The request: Count the lines of the material below that contain the word "accomplish", and reply with the number alone.

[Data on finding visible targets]
## Begin

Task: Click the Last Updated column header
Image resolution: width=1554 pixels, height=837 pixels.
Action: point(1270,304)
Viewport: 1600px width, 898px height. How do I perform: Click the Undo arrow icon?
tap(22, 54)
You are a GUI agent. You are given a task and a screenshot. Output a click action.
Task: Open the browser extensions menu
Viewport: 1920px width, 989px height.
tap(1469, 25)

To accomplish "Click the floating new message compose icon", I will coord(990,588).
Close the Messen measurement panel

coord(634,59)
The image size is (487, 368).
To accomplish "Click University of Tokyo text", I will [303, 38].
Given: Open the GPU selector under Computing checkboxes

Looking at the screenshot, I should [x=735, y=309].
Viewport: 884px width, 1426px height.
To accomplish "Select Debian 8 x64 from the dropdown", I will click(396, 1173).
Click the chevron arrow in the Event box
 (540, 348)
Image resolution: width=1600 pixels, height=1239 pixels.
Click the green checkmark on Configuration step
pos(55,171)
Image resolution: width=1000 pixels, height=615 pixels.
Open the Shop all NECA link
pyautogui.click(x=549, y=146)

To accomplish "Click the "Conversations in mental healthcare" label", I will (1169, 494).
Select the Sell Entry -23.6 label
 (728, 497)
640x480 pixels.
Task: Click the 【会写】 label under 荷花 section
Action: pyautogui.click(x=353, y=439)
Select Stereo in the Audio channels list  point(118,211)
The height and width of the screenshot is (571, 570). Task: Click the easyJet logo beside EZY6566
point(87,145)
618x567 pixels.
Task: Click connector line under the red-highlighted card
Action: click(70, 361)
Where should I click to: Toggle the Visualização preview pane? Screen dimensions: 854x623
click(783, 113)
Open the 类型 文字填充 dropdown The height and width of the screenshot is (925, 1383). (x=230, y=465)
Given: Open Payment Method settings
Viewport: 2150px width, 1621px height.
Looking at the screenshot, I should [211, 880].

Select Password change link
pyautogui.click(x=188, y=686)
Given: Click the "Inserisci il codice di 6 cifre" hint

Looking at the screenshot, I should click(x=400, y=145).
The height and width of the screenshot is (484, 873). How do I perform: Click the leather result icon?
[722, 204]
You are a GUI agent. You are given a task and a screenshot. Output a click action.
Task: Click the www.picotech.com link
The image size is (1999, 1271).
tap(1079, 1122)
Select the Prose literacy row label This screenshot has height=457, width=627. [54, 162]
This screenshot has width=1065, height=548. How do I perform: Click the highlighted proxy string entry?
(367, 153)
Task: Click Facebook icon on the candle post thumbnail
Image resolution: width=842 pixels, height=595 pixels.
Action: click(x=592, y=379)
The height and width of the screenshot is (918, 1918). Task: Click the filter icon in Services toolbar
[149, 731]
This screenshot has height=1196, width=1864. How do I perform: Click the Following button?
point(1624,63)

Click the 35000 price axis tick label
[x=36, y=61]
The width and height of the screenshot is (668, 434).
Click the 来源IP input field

## End

Complete output: 4